> Activity
Repeat exactly the lines of the records below, starting at the line containing "Instruction: Click the Add Attachment link" and ending at the line containing "Click the 25-34 Years age cell". Leave the pictures out.

> Excerpts from a dataset
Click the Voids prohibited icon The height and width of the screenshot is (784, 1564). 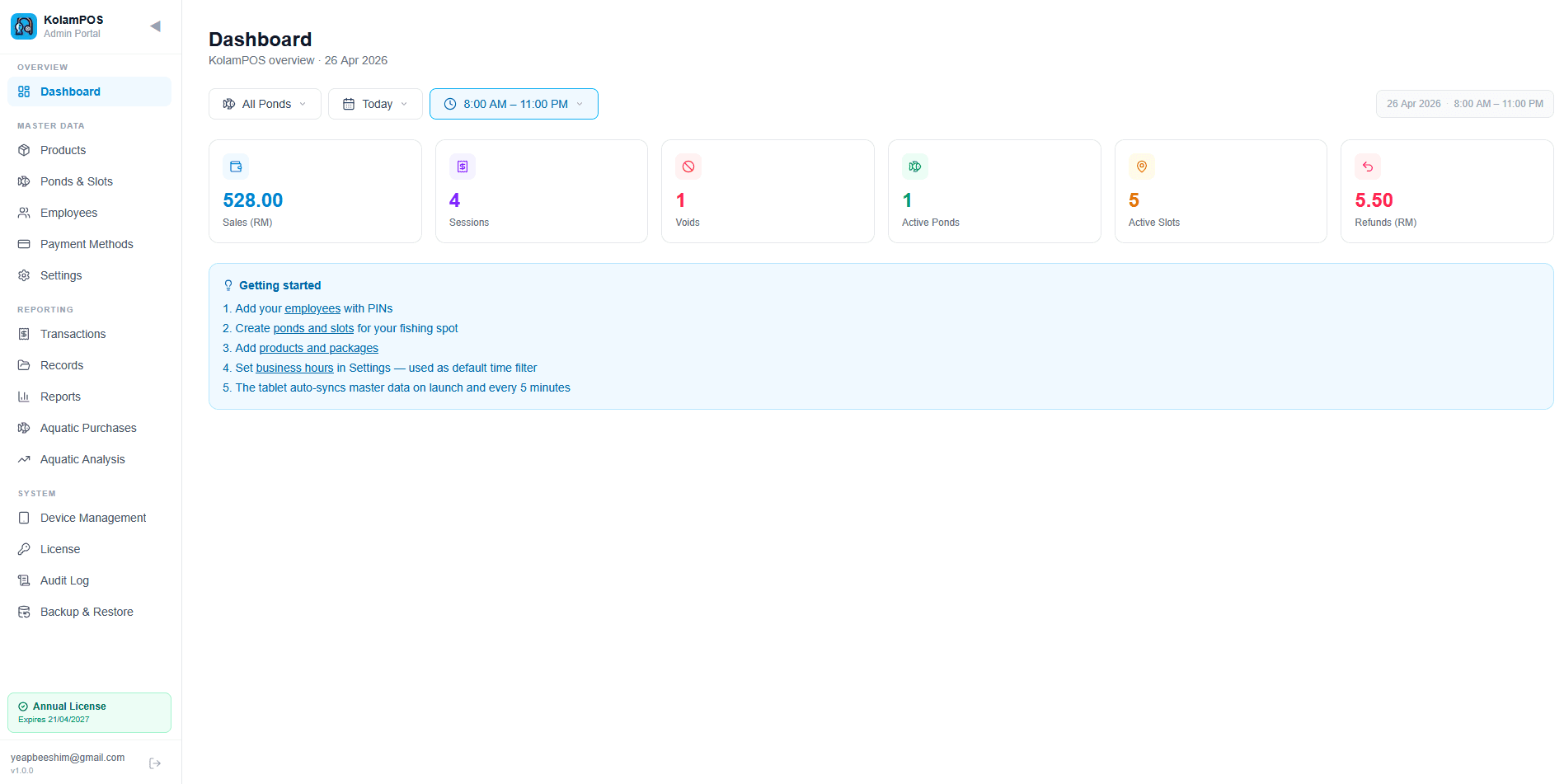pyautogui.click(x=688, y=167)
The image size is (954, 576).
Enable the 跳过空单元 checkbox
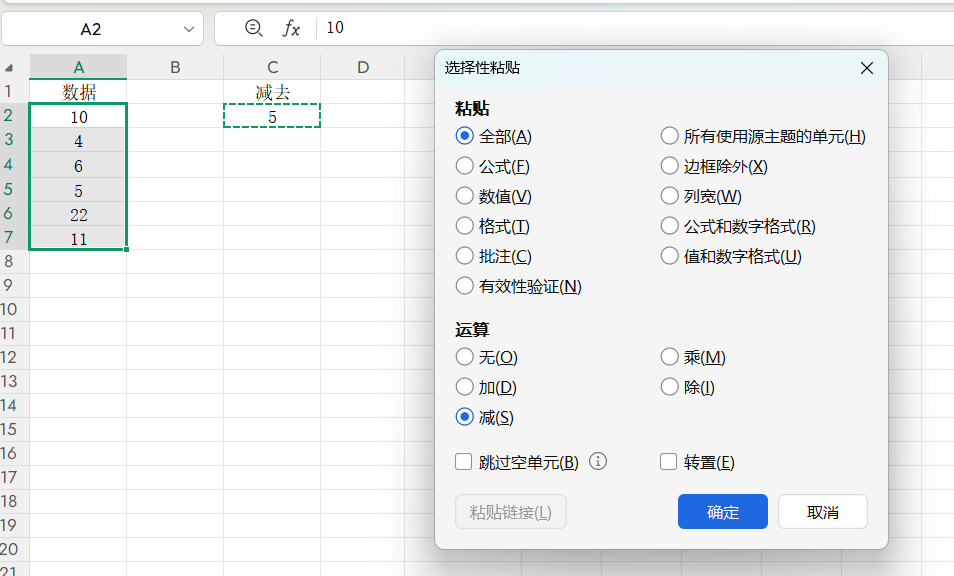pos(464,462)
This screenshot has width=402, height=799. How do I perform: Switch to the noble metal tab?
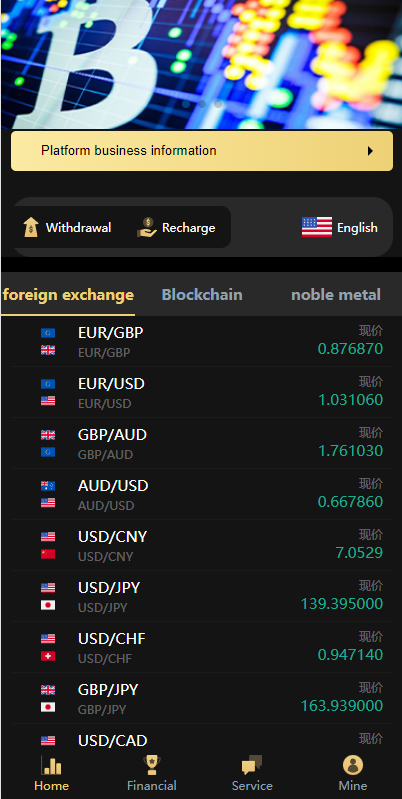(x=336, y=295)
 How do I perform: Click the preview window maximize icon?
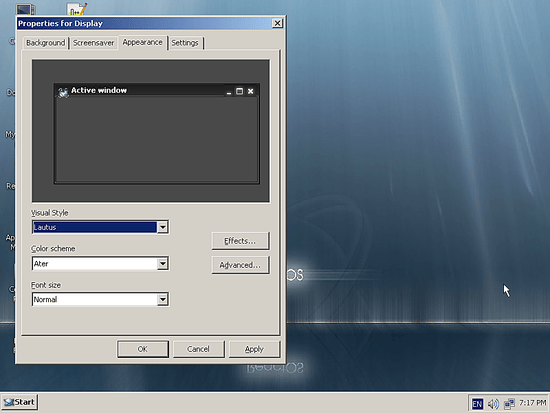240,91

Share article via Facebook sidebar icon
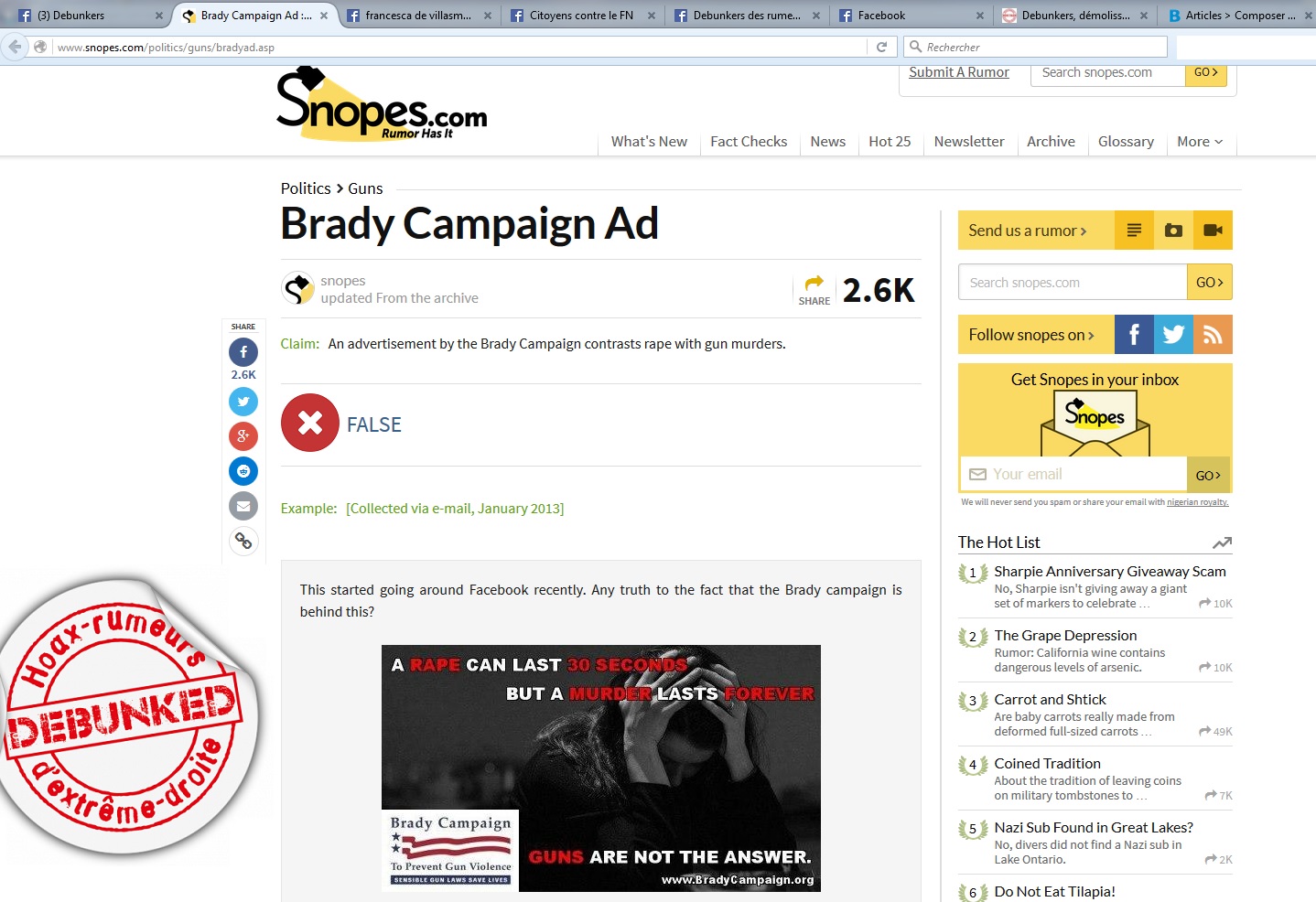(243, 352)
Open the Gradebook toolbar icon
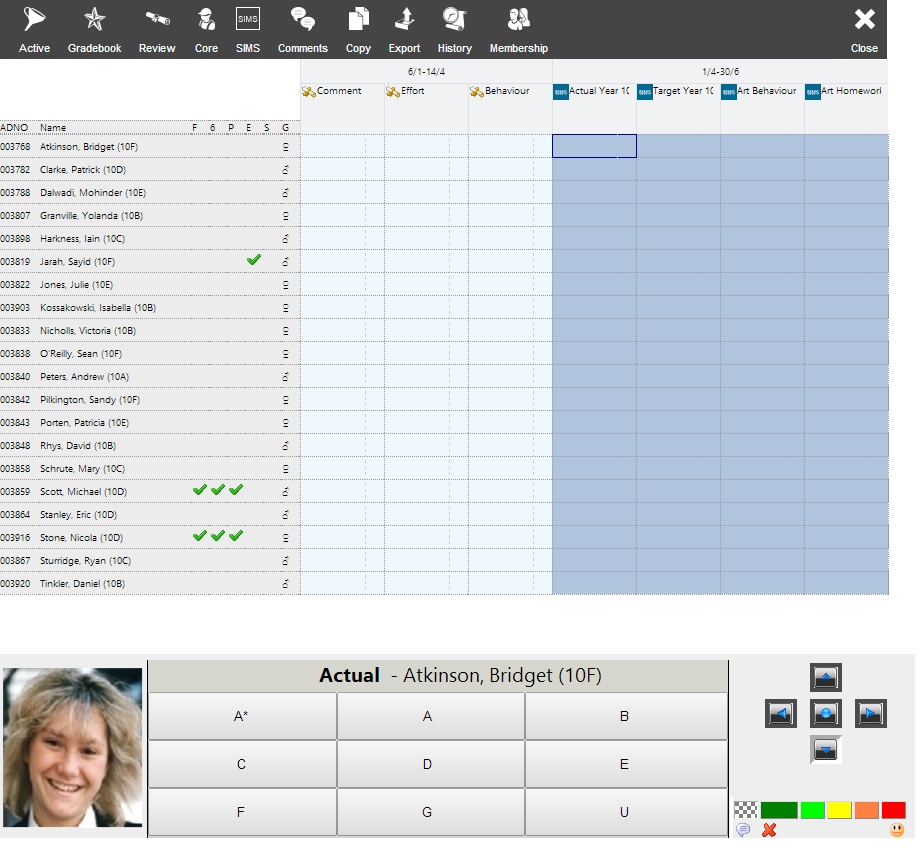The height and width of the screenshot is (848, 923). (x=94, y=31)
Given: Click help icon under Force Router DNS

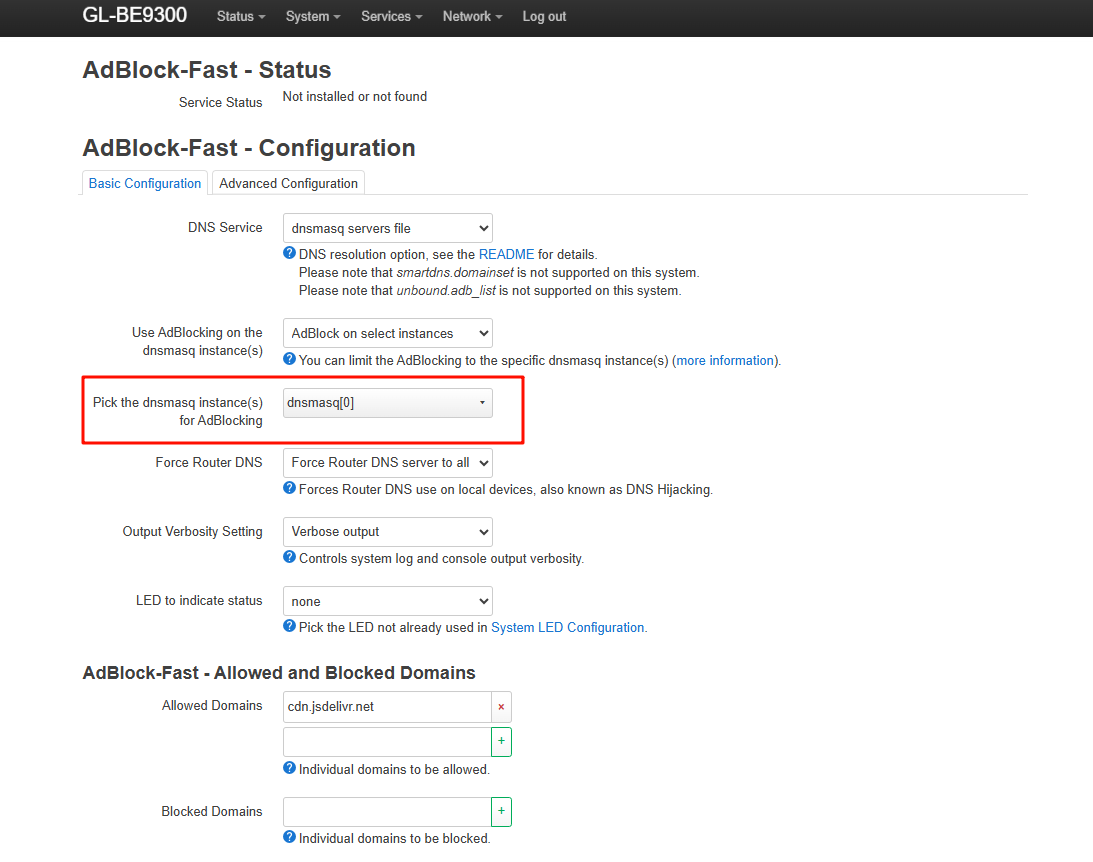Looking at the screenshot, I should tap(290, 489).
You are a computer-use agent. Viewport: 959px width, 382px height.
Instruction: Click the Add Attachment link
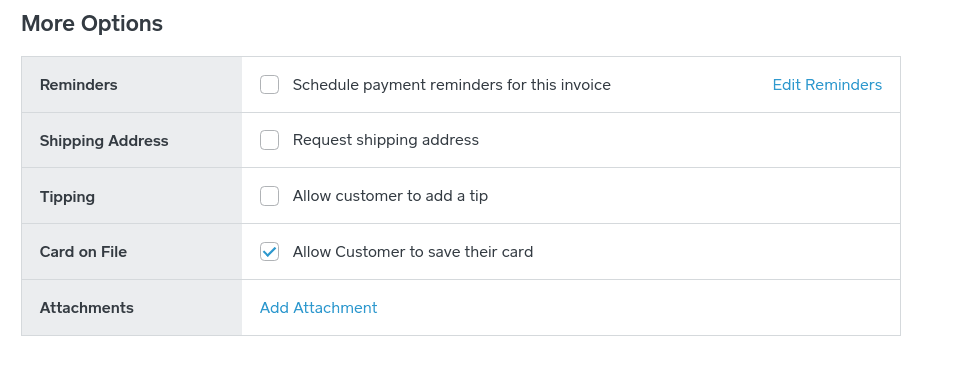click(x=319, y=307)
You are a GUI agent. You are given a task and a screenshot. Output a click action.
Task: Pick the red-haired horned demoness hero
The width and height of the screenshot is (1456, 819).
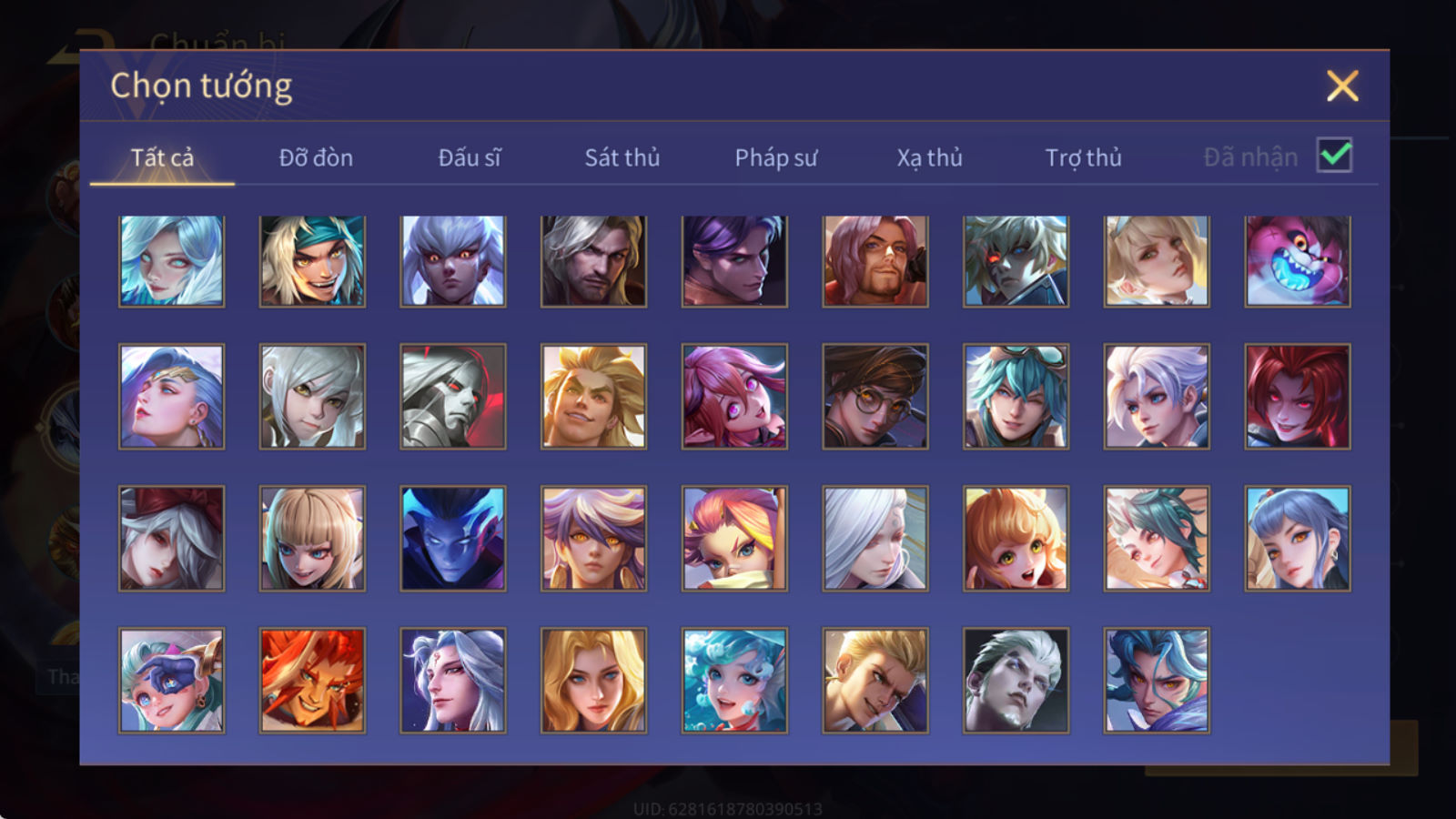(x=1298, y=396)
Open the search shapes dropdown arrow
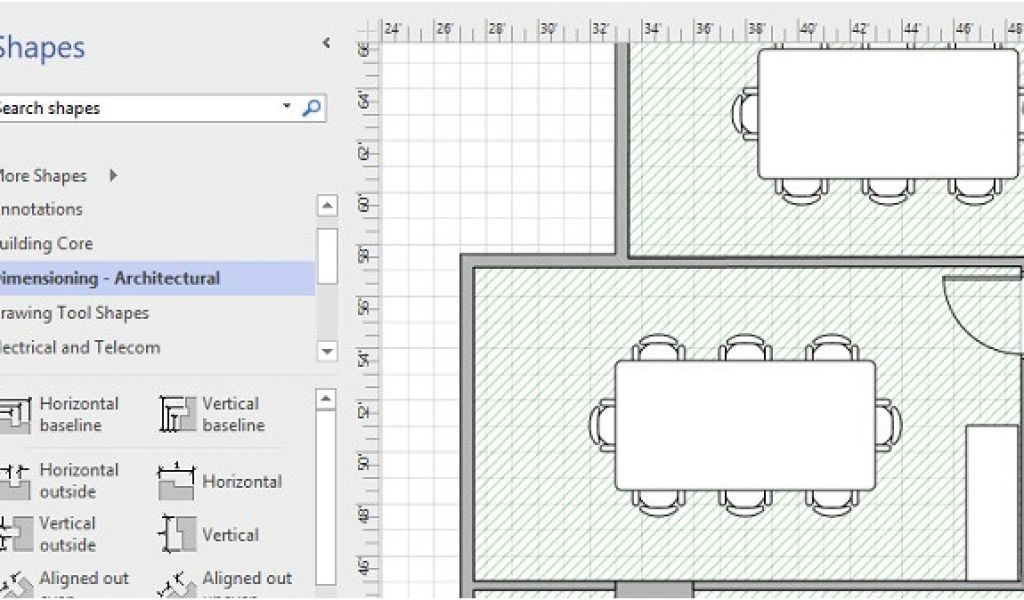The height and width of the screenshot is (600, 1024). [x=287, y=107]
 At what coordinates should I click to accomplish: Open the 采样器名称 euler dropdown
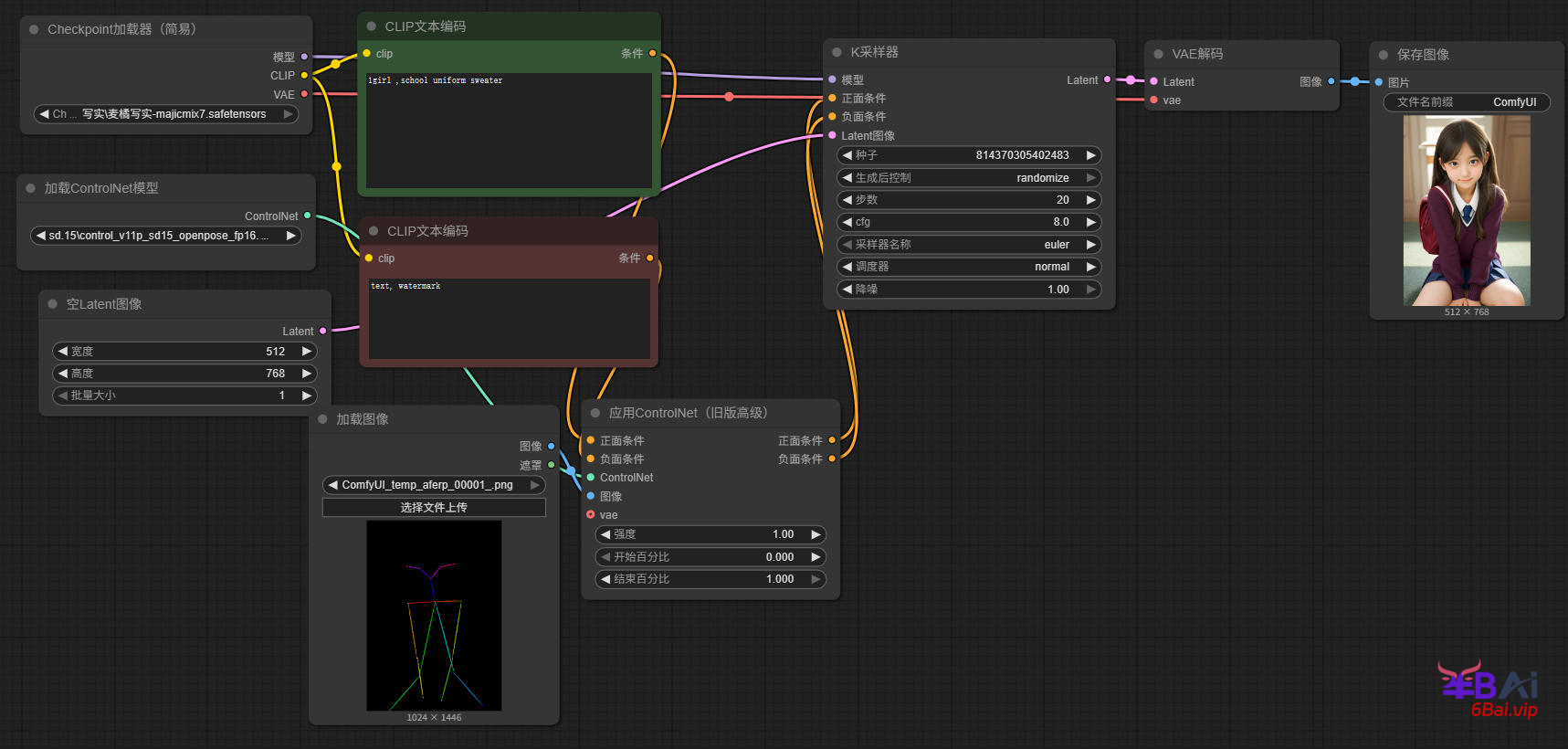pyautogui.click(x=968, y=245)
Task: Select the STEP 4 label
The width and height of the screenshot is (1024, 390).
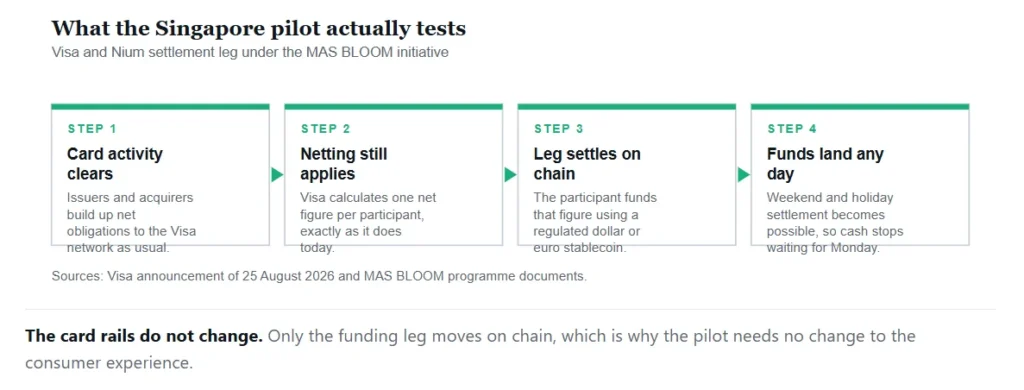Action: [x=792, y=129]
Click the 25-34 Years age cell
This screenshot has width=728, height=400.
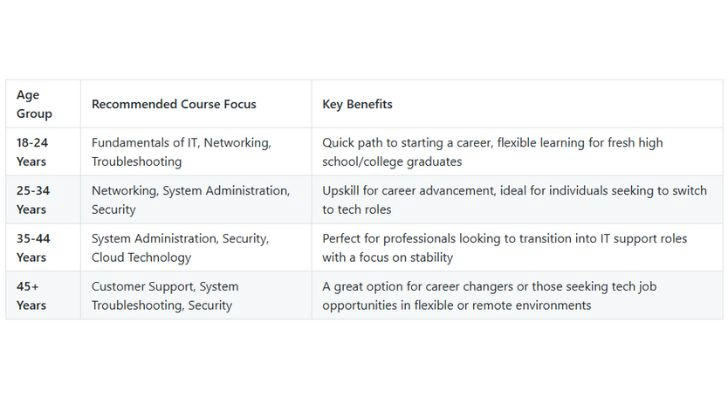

> Task solution
Instruction: Click the Add Attachment link
click(x=319, y=307)
You are a GUI agent. You are given a task and a screenshot. Output a click action.
Task: Pick the red-haired horned demoness hero
The width and height of the screenshot is (1456, 819).
(x=1298, y=396)
Open the search shapes dropdown arrow
The height and width of the screenshot is (600, 1024). [x=287, y=107]
 At what coordinates should I click to accomplish: Open the 采样器名称 euler dropdown
pyautogui.click(x=968, y=245)
Task: Select the STEP 4 label
The width and height of the screenshot is (1024, 390).
Action: [x=792, y=129]
Click the 25-34 Years age cell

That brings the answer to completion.